Читаем Весенняя пора полностью

Услыхав голос священника, Николай умолк, нагнулся и, обшарив рукой землю, осторожно присел.

Он сидел неподвижно, обратив лицо в ту сторону, куда удалялись шаги.

— Э, друг, беги к своим да пошире води косою, — неожиданно обернулся слепой старик к Гавришу, который неизвестно когда прибежал и тихо стоял в сторонке.
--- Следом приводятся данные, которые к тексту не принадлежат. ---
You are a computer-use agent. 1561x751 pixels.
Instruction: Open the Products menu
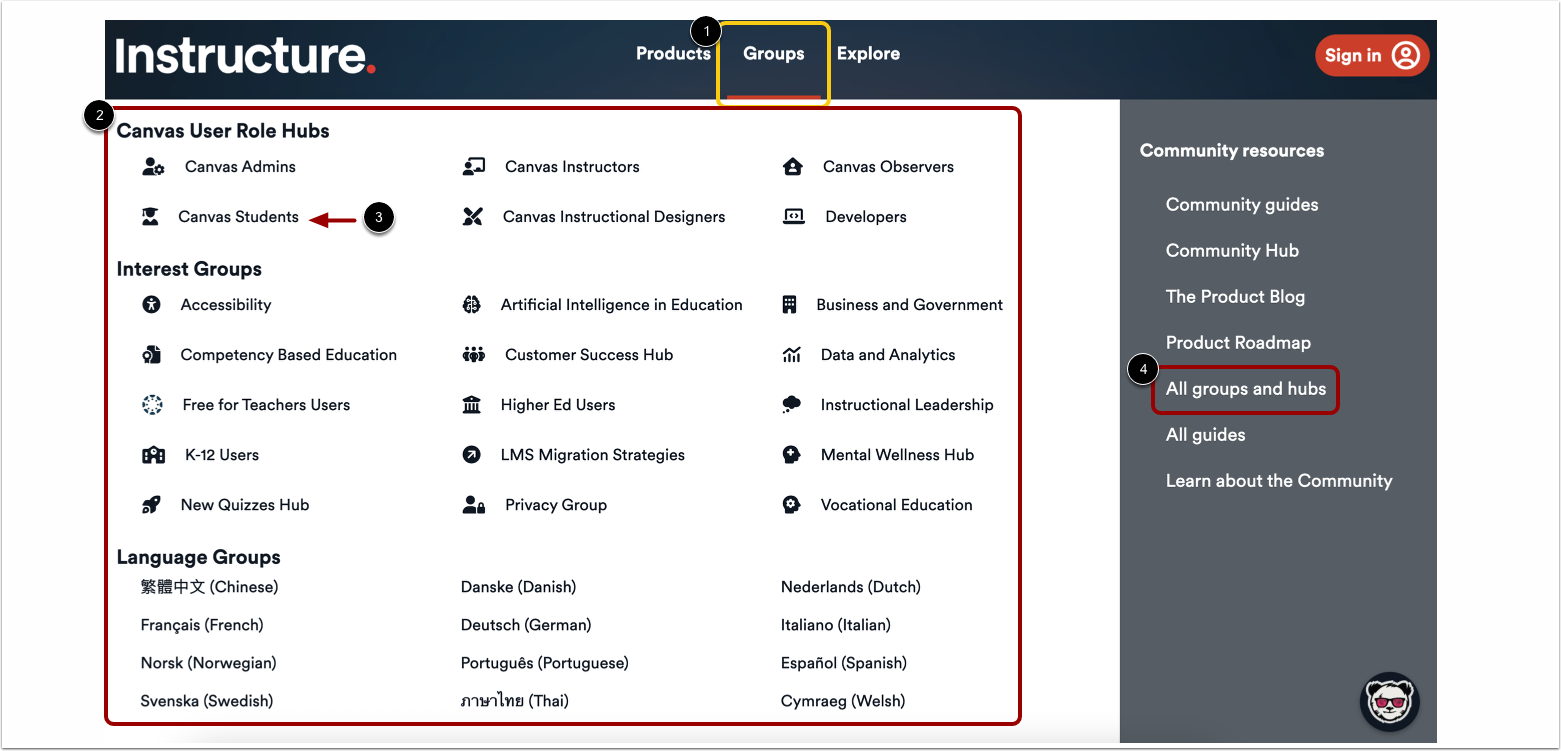point(673,53)
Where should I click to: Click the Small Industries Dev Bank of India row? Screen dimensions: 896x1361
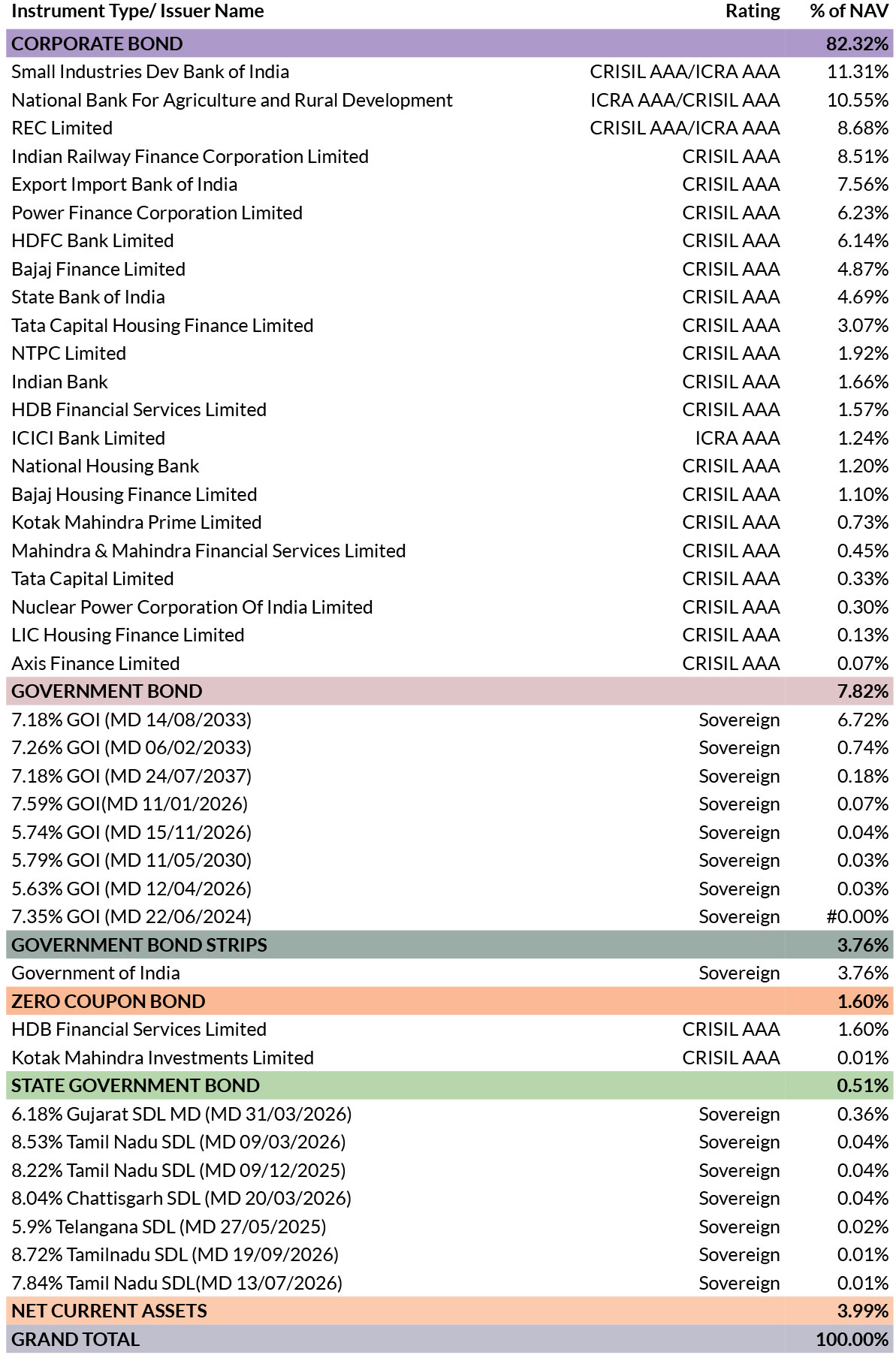449,72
Гавриш помчался, очевидно нисколько не удивляясь привычной для него чуткости отца. А старик вслед ему ласково пробормотал:

— Прибежал, милый, отца спасать…

Через некоторое время на другом краю участка зазвенели чужие косы.

Вскоре поп прислал еще двух работников.

К заходу солнца все семь десятин были выкошены. Афанас и его друзья успели выкосить три четверти церковной земли. Теперь их отделяла от поповских прислужников лишь тонкая стенка межевых трав…

К двери юрты Лягляриных был прислонен колышек, — это значило, что хозяев нет и дом оставлен на попечение соседей. Егордан со всей своей семьей и с Тохороном отправился косить Дулгалах. В кармане у него лежала бережно завернутая в платок записка Афанаса.

К полудню туда приехали Федор Веселов с Давыдом и гнусавым Семеном.

— Опять ты, Егордан, своевольничать вздумал, — сказал Федор, не слезая с коня. — Тот раз я простил, видно, и теперь на мое доброе сердце рассчитываешь.

— А я и не собираюсь просить у тебя прощения. Ты отнял у меня землю по закону царя, а нынче, говорят, царя нету.

— Царя нету, так ты думаешь, и порядков нынче нету? Грабить вздумал!

— Это ты грабил при царе, а теперь не те времена, — заявил Егордан, продолжая косить.

— Отберите у этого мерзавца косу! — приказал Федор.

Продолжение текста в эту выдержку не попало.